If I’m being completely honest I dont actually care, and it’s way past my lunch time.
You’re right, I’m wrong, end of story.
I’m going to get food now; ciao.
…we wouldn’t want to besmirch the reputation of the wrong company marketing sugar and food coloring to children. if it isn’t brandname™ sugar it isn’t the same.
on a more serious note this event was really tragic, gallows humor is how some process and plays an important yet oft misunderstood role in dealing with tragedy. my sympathy goes out to the families affected even this far after such an event. cults and religions have claimed far too many lives unessarily.
Thread:
Think about it.

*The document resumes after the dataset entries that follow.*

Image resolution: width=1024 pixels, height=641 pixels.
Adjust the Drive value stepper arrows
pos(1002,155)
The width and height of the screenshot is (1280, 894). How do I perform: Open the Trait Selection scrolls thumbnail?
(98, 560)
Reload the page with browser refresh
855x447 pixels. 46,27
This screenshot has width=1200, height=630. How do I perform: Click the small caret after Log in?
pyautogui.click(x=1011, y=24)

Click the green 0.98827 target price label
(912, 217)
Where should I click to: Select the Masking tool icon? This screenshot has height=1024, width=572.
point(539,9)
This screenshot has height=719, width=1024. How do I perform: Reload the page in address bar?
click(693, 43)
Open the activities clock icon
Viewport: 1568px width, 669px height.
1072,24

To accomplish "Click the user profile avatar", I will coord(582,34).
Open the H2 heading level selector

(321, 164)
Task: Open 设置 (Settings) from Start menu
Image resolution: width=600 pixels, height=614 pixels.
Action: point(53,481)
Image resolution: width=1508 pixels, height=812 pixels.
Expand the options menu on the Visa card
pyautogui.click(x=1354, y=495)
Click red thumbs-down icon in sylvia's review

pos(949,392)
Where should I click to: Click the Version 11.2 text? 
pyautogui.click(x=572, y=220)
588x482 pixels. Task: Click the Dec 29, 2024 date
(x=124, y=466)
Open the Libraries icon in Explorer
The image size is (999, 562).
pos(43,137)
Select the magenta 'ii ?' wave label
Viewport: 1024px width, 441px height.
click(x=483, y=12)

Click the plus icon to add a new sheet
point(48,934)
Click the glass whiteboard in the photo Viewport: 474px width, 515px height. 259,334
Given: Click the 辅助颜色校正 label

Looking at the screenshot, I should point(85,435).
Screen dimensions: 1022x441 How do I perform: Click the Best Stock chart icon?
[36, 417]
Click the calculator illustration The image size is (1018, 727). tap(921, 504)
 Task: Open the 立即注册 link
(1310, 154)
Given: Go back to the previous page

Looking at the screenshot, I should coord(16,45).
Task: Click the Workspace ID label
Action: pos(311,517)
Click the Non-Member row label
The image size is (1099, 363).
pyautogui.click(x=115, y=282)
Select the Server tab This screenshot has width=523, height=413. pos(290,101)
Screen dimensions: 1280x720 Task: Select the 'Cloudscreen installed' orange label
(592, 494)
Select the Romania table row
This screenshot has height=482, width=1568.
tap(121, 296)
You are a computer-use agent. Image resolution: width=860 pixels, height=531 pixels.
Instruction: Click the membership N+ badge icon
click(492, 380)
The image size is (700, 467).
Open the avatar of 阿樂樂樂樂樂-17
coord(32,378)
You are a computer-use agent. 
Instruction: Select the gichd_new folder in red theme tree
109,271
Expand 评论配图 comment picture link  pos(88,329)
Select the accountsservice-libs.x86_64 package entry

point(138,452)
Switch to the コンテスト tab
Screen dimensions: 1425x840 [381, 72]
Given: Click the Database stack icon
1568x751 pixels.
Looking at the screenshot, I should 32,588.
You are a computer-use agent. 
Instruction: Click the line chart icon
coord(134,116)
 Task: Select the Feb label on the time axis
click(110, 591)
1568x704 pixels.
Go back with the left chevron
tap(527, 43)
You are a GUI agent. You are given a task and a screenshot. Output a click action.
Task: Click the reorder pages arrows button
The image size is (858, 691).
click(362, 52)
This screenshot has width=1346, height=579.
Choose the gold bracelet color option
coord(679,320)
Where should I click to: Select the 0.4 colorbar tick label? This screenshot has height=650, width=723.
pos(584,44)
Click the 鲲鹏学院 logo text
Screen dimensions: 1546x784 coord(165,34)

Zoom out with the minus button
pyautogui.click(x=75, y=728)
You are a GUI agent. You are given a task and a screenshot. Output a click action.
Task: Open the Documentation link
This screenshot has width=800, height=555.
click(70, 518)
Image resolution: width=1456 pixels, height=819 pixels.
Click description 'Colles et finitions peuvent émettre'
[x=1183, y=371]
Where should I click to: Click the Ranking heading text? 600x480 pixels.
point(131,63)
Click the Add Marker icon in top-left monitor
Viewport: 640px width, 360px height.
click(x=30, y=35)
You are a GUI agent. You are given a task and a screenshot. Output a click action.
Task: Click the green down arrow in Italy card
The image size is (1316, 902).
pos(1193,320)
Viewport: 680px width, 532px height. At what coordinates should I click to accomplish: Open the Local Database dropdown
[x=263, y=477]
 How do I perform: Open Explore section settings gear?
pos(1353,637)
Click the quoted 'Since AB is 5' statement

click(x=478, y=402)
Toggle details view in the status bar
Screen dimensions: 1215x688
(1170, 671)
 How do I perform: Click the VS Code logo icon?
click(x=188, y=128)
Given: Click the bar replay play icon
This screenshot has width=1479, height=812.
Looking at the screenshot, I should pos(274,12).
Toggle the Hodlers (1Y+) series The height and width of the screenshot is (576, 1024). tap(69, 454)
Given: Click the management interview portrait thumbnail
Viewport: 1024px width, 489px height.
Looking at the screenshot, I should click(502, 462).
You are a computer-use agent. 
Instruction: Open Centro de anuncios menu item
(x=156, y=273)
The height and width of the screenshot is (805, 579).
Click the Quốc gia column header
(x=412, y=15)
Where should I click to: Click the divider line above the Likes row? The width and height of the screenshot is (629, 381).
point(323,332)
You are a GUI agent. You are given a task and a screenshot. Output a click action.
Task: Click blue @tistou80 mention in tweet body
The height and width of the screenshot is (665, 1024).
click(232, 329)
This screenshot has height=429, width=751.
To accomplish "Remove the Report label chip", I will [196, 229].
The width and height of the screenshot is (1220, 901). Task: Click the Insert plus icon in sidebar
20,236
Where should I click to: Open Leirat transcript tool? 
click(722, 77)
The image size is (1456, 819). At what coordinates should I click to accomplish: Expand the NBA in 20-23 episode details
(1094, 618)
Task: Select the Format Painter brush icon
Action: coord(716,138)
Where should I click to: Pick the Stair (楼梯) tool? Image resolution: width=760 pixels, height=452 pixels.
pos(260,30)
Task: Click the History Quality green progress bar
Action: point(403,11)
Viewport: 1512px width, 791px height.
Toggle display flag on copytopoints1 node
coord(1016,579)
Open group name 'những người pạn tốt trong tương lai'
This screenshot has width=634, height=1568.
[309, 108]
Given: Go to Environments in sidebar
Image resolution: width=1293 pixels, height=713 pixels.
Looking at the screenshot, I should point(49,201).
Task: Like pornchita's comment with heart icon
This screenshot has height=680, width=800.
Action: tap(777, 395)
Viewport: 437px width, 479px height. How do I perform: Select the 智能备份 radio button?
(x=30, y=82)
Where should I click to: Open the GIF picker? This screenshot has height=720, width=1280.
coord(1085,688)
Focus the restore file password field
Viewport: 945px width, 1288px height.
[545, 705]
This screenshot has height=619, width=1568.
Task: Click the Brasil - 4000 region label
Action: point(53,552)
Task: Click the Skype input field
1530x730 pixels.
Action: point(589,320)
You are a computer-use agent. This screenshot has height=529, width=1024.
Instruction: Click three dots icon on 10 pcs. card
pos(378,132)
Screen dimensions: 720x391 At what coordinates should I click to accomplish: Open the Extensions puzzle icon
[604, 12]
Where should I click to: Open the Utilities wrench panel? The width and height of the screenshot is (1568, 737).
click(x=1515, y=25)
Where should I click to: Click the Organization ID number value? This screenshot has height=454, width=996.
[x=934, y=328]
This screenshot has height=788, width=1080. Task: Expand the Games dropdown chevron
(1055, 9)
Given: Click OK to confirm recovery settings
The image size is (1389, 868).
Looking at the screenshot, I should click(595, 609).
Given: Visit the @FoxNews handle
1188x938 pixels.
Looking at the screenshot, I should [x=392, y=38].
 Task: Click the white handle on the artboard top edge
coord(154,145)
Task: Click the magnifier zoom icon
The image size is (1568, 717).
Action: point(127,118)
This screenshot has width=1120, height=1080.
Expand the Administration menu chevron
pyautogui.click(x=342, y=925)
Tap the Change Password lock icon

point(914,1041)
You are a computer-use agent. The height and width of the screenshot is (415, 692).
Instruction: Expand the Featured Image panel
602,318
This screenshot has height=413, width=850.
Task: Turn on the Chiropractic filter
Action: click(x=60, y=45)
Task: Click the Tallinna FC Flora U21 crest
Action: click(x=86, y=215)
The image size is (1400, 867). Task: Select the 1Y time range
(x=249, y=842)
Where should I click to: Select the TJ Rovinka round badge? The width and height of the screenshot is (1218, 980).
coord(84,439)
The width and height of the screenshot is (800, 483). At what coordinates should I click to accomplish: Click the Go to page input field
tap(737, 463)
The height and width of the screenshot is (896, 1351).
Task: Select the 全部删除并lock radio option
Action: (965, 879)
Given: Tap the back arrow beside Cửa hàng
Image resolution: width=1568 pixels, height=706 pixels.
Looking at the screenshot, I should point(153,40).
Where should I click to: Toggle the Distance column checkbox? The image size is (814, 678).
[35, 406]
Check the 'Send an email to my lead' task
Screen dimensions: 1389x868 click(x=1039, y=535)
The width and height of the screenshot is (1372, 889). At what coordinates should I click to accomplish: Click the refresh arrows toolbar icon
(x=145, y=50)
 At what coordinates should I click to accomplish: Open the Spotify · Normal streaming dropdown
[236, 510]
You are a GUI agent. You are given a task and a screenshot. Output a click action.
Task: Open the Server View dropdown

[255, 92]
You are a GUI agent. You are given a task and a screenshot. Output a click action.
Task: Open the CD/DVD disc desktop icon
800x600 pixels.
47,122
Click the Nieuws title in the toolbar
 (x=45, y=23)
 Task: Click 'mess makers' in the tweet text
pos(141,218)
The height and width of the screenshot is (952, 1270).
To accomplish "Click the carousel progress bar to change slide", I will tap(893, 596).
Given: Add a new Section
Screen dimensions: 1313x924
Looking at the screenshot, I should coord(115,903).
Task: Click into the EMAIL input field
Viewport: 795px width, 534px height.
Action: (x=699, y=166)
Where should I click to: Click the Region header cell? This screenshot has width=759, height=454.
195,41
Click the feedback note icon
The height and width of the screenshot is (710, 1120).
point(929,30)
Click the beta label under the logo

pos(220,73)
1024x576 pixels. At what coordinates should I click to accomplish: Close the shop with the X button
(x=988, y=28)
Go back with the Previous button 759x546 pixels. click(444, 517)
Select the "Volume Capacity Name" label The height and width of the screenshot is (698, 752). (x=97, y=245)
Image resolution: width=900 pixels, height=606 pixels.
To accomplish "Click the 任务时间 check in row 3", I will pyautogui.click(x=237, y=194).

Think about what really happened that you’re cracking jokes about.
The vast majority of these popular accounts center predominately on Jones, who was white, and the perspectives of white survivors. Each anniversary of the massacre, though, brings a more sober look at how race functioned within the church, like Sikivu Hutchinson’s 2015 novel White Nights, Black Paradise . More than 90 percent of Peoples Temple members were African American.
Then again, it seems it’s always easy to joke about the mass slaughter of black people at the behest of a power-mad white man.¹
¹Yes, this makes me deeply, bitterly angry that kool-aid and lynching jokes are easily dismissed as “just jokes”.
Nothing is ever “just jokes,” as we both know very well.
Thank you for saying this. It was a mass murder. Few actually killed themselves willingly.